抜歯宣告からの救出 萎縮診療の問題 その1 症例提示
症例提示
患者:17歳 高校生
主訴:下の前歯が痛い

下顎左右1と右下2は、小学生の時にぶつけて破折してしまい、近くの歯科医院にて、根管治療と歯冠修復(かぶせもの)の処置を受けました。
最近になって同部に違和感が生じたために、2件の歯科医院を受診しましたが
- 1件目: 歯周病(根尖性歯周炎?)
- 2件目: 亜脱臼(?)の診断で(聞き間違えたのかな・・・)
2件とも治療不可能、抜歯の宣告を受けました。ご両親が大変心配され、HPより当院を探し当て来院されました。
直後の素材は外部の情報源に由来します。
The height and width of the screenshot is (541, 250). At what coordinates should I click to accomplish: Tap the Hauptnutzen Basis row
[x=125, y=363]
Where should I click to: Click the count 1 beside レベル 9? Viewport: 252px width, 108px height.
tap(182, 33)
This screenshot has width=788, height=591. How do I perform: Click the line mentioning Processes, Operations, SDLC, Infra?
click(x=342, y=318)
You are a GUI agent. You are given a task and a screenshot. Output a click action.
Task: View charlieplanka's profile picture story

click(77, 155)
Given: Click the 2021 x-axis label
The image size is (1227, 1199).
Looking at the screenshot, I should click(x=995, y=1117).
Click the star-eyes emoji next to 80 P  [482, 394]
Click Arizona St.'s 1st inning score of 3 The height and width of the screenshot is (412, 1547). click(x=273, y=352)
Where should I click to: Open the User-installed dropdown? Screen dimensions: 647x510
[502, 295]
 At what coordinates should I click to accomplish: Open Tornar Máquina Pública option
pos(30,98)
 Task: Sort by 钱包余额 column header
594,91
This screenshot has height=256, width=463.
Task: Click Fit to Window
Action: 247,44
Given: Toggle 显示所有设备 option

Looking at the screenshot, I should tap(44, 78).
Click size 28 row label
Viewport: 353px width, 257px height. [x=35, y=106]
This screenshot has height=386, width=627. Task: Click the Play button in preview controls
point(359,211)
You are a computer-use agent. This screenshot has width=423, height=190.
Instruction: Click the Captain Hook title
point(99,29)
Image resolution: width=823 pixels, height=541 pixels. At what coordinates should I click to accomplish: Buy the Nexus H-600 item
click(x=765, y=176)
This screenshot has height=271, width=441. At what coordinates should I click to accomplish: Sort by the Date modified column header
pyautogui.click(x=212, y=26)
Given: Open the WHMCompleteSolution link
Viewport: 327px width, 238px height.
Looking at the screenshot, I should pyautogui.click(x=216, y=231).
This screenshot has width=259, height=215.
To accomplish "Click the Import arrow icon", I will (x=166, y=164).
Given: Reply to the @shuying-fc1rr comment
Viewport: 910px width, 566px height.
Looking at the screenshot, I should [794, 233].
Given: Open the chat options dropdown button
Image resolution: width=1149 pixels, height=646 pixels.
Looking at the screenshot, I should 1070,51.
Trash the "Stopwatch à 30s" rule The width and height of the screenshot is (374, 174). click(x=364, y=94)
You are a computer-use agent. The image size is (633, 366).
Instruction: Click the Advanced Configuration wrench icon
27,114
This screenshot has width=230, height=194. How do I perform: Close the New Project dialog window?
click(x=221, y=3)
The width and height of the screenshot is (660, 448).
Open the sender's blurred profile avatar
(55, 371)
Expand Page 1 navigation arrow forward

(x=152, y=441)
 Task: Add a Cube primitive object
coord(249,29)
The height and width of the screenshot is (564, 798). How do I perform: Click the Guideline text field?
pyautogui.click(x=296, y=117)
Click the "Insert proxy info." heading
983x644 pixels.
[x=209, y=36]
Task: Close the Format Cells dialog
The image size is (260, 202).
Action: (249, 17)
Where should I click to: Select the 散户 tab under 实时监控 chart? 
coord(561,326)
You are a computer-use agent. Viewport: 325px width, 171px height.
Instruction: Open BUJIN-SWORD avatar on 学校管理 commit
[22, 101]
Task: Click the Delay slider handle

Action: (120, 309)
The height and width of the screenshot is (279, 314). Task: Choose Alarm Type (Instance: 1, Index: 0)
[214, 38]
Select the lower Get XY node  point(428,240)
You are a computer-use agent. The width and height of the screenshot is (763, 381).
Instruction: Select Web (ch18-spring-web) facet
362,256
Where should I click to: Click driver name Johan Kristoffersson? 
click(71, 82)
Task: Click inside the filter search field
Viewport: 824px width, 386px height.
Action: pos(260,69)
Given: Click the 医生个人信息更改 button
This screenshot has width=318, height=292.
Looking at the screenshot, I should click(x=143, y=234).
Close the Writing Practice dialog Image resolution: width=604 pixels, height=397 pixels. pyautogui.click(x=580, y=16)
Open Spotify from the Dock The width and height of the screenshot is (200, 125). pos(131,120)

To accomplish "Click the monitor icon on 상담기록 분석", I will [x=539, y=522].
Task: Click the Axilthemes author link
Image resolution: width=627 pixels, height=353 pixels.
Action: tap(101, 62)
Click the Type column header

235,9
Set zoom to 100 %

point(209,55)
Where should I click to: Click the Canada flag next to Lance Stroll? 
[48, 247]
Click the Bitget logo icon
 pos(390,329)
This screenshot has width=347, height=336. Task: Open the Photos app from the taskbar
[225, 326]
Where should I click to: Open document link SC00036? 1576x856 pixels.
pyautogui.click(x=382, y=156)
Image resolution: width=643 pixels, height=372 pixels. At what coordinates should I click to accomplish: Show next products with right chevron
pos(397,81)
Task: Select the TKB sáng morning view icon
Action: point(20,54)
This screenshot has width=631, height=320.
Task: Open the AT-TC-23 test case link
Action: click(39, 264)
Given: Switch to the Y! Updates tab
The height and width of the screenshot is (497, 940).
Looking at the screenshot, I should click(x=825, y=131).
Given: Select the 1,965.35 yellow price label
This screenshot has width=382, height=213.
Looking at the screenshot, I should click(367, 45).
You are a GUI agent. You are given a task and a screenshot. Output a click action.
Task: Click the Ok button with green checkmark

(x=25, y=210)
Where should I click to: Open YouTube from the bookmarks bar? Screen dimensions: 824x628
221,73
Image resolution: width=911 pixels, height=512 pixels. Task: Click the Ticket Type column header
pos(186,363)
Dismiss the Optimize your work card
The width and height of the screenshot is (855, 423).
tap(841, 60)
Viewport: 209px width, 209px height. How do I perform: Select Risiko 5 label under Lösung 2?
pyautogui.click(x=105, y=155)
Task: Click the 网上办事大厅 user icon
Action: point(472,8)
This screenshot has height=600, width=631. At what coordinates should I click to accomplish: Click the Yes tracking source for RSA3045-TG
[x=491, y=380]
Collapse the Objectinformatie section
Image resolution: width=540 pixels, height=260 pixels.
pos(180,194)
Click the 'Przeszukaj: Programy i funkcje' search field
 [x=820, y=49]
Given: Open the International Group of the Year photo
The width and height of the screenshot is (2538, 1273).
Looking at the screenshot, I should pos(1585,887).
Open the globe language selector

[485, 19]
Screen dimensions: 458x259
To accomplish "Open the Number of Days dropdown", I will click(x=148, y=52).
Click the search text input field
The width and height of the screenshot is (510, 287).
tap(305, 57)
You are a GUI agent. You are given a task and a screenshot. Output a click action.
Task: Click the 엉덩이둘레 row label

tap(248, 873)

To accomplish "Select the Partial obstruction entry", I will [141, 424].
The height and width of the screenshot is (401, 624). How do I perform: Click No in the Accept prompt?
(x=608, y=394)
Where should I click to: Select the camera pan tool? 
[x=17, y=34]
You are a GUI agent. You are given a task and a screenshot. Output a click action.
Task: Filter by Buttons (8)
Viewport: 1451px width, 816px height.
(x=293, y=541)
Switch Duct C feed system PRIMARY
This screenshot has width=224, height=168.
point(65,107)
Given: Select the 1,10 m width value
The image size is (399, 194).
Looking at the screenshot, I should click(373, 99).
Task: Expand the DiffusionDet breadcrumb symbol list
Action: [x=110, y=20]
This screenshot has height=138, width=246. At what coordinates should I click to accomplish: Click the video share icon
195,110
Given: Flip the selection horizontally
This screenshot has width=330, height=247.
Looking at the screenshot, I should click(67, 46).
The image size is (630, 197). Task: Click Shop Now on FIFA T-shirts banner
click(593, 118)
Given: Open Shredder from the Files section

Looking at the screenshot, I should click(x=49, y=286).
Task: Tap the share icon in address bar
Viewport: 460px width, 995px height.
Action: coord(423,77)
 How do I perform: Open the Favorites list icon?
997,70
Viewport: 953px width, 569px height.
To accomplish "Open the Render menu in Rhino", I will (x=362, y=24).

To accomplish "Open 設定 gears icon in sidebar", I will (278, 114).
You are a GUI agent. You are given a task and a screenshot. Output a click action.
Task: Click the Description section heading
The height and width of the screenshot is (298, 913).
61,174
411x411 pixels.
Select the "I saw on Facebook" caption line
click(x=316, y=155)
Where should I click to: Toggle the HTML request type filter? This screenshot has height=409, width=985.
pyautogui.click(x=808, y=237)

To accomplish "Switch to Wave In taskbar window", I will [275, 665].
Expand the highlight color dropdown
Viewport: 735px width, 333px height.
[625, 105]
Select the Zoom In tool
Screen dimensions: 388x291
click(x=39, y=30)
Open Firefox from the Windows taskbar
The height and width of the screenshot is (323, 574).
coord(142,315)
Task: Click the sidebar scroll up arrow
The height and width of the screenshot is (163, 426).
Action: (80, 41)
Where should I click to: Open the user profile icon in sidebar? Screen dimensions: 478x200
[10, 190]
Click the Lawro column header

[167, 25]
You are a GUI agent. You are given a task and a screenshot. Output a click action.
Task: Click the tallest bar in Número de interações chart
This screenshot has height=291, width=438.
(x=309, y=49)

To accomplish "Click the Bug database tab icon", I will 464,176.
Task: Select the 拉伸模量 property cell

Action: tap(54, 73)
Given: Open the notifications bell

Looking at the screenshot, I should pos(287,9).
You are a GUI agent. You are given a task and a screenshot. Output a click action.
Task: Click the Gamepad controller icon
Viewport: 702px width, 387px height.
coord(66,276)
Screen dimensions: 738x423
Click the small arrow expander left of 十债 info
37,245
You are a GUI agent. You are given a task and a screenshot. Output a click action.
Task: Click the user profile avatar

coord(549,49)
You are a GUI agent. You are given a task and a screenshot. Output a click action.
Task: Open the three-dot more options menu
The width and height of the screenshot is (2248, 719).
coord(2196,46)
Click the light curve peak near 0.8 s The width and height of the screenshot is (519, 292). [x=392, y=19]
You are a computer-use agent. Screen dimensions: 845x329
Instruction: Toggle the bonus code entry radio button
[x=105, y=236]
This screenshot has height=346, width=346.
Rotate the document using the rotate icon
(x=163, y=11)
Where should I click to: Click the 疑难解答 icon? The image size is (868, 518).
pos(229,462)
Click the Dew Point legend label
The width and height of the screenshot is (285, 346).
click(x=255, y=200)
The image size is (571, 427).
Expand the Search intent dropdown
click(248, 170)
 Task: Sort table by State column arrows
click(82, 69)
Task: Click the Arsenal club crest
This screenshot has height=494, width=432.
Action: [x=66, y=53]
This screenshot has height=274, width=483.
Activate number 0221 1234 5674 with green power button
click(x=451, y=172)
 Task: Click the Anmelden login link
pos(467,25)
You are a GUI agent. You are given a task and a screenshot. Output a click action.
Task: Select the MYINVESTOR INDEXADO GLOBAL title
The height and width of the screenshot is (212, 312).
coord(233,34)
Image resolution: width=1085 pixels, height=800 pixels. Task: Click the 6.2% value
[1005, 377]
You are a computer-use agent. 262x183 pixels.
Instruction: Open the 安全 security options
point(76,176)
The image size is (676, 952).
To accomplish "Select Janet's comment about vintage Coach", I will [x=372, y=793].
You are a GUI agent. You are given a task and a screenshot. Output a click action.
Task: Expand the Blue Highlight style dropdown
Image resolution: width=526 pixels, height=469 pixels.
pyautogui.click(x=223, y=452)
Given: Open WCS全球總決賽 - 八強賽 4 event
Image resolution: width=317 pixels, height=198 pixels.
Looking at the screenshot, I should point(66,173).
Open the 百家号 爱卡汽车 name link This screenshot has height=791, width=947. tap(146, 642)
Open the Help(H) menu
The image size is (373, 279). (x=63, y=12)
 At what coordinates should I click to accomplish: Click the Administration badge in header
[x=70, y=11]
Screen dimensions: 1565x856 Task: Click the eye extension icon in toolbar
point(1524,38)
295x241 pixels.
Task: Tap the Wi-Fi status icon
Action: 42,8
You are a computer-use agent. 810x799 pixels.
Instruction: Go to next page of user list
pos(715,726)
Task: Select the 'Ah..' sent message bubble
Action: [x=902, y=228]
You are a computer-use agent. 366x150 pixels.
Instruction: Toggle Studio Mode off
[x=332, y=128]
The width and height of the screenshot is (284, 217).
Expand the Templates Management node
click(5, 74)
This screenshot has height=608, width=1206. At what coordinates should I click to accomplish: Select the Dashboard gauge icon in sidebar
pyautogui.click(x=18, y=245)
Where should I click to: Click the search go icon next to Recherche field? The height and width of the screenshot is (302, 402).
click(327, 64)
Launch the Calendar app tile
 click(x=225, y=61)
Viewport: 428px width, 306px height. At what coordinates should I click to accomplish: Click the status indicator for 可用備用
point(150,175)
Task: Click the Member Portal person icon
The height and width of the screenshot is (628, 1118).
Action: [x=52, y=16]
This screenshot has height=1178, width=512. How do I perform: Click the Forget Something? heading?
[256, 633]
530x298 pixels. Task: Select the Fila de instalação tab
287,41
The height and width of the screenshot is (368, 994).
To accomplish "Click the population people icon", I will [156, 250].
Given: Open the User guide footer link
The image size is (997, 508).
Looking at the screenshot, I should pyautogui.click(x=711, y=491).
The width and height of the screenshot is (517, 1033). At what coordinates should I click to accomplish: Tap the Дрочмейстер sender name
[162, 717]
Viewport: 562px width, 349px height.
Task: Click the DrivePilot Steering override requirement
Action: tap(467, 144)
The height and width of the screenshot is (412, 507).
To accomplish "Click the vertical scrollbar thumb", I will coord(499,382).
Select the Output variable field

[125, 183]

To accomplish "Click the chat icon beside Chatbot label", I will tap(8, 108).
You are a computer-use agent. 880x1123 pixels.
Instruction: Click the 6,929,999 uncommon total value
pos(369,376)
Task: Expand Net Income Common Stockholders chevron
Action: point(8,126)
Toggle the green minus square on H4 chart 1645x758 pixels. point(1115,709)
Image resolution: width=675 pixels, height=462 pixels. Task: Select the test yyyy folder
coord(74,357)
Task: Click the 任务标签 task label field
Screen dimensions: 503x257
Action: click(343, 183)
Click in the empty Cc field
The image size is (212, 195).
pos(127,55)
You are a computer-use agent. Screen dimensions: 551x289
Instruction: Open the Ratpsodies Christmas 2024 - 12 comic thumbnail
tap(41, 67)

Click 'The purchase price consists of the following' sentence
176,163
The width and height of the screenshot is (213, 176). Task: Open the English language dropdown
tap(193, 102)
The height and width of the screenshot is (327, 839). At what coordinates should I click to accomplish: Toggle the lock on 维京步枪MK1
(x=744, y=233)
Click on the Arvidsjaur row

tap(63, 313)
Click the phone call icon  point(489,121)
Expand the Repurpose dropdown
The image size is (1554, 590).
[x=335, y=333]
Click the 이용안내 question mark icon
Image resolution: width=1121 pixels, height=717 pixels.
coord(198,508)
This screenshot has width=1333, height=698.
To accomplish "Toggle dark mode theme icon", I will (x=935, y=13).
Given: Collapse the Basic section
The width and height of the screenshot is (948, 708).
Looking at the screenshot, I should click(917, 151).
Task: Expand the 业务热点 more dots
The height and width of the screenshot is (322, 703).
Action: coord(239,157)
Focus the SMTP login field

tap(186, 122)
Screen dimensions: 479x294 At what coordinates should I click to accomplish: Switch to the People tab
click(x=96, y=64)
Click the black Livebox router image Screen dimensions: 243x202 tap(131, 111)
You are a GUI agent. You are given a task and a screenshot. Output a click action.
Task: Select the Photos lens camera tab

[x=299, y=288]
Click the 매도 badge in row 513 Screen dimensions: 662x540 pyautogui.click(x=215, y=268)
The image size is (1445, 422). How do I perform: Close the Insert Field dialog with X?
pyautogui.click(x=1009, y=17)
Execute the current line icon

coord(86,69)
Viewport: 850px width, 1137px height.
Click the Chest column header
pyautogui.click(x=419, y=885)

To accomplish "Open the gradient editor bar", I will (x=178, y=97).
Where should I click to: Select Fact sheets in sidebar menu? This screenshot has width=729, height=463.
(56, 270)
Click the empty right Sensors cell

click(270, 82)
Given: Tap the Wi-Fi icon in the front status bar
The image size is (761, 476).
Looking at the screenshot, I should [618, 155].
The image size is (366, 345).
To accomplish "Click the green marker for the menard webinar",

聞けば自分の後輩、大学受験を控えているとのこと。なんとかせねば・・・。


すべての根尖部(こんせんぶ:歯根の先端部)には、細菌感染を示す根尖病変(こんせんびょうへん:歯根内部の細菌感染による炎症反応)を認めました。デンタルエックス線写真では、根尖部を取り囲む黒い影で表現されます。
この症例は、根管治療の基本を理解していれば 特に難しい症例でもなく、症状の消失と根尖病変を縮小させるだけであればマイクロスコープを使わなくても対応できる症例です。
ただ一つ心配なのは、歯根破折(しこんはせつ:歯根が割れてしまうこと)、特に縦に破折していないかどうかです。